>> START Selected excerpt
As can be seen from the above description, the COHDA heuristic is inherently adaptive: the agents permanently adapt to changes in their environment; for more details on this see [7]. Also, since an overall best configuration \(\varSigma ^*\) (Definition 9) can be identified at any point in time, which is replaced only when an even better configuration is found, the heuristic exhibits the anytime behavior [2]. In order to reveal the properties scalability and robustness, we performed a simulation-based evaluation. This evaluation will be discussed in the following sections.

2.4 Implementation

We implemented the proposed heuristic COHDA in a multi-agent system (MAS). In our simulation environment, agents communicate asynchronously, using a network layer as communication backend. This backend may be a physical one, so as to be able to distribute the MAS over arbitrary machines. In our evaluation however, we used a simulated network layer, in order to have full control over message travelling times, and to permit deterministic repetitions of simulation runs. For this, we used predefined seeds for the random number generators. This allows us to simulate unsteady communication layers with varying message delays. Technically, our simulation is event-driven, i.e., agents react to events (messages from other agents) in the continuous time domain, which is induced by the above mentioned varying message delays. For the ease of evaluation, however, the simulation status is reported to the experimenter exactly every integer-valued time step. Following, from the user perspective, a discrete-time simulation is performed. Our implementation ensured that we were able to monitor (and count) all exchanged messages.
>> END Selected excerpt
>> START Record extracts
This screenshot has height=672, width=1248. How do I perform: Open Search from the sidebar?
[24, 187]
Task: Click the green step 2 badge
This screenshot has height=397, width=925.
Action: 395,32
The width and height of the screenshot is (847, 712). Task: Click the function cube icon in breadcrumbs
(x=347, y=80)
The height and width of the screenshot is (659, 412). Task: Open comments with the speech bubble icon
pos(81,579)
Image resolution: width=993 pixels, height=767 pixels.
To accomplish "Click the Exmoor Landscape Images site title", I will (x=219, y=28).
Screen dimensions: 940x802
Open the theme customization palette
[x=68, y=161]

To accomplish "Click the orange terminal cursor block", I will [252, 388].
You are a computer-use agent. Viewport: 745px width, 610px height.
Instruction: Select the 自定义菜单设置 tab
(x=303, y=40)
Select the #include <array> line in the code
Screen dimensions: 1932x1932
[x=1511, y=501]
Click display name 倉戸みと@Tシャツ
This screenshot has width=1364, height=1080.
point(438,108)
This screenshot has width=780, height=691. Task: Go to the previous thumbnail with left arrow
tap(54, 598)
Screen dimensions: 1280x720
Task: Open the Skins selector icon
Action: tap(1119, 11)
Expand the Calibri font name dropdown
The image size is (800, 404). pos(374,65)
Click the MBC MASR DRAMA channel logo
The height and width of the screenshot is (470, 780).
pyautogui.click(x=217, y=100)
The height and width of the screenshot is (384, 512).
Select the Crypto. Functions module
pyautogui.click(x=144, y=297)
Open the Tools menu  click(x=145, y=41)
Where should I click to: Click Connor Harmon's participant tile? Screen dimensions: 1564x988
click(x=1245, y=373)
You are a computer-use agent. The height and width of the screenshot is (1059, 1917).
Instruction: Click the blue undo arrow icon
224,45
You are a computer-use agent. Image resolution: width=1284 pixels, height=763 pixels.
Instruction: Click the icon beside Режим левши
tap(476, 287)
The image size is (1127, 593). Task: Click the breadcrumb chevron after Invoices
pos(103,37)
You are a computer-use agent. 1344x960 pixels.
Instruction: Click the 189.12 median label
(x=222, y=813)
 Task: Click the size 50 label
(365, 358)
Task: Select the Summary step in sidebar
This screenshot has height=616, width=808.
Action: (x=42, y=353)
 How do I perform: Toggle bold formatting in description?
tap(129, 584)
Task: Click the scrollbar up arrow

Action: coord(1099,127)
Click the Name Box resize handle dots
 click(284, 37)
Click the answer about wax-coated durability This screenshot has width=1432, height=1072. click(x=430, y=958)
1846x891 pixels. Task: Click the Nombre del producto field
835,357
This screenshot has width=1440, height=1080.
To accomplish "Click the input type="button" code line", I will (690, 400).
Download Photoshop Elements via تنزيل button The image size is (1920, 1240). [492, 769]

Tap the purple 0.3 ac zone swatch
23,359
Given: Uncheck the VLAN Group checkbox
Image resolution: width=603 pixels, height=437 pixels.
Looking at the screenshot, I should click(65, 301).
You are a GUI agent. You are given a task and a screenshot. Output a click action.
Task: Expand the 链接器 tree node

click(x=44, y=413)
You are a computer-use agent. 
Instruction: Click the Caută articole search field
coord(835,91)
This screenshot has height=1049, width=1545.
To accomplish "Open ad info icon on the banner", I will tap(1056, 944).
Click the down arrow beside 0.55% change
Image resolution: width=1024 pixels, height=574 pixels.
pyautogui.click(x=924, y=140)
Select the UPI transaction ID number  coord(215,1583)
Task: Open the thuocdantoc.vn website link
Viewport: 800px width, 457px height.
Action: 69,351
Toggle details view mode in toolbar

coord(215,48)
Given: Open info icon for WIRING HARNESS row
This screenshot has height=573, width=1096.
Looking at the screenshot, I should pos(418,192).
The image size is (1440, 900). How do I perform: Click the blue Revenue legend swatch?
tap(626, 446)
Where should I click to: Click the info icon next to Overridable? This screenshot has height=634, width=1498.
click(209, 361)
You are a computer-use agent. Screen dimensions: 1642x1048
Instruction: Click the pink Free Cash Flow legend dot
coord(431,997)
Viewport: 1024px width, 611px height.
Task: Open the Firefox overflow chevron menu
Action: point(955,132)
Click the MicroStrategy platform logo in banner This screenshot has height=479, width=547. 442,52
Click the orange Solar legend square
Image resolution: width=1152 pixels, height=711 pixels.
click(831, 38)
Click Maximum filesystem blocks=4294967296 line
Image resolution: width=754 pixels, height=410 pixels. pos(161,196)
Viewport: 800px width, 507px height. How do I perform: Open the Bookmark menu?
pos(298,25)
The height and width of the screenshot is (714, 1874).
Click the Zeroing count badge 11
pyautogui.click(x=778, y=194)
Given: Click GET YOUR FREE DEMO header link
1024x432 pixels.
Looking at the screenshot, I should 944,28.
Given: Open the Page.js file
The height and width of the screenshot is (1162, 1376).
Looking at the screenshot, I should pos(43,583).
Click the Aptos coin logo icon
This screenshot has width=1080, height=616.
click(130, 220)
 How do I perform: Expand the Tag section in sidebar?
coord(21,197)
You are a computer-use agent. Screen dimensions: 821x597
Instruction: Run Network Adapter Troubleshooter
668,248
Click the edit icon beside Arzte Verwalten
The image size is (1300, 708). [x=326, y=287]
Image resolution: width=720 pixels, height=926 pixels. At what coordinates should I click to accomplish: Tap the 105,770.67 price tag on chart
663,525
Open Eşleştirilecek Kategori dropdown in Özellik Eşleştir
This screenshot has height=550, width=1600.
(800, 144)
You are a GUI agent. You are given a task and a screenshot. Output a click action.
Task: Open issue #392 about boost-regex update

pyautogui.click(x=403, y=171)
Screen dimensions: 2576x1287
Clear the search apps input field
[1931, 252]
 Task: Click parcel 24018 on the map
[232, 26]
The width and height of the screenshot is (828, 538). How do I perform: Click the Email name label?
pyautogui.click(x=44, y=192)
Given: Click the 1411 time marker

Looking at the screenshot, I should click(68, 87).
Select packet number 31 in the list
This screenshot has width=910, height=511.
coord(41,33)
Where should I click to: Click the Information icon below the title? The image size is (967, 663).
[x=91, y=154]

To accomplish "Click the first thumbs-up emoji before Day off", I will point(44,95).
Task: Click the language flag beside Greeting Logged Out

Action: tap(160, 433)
>> END Record extracts
What to do
(1) In the COHDA excerpt, reproduce the stretch from "As can be seen" through "the following sections.".
(2) Render this sentence from the COHDA excerpt in Spanish: "In our simulation environment, agents communicate asynchronously, using a network layer as communication backend."

Exercise solutions
(1)
As can be seen from the above description, the COHDA heuristic is inherently adaptive: the agents permanently adapt to changes in their environment; for more details on this see [7]. Also, since an overall best configuration \(\varSigma ^*\) (Definition 9) can be identified at any point in time, which is replaced only when an even better configuration is found, the heuristic exhibits the anytime behavior [2]. In order to reveal the properties scalability and robustness, we performed a simulation-based evaluation. This evaluation will be discussed in the following sections.

(2) En nuestro entorno de simulación, los agentes se comunican de forma asíncrona, utilizando una capa de red como backend de comunicación.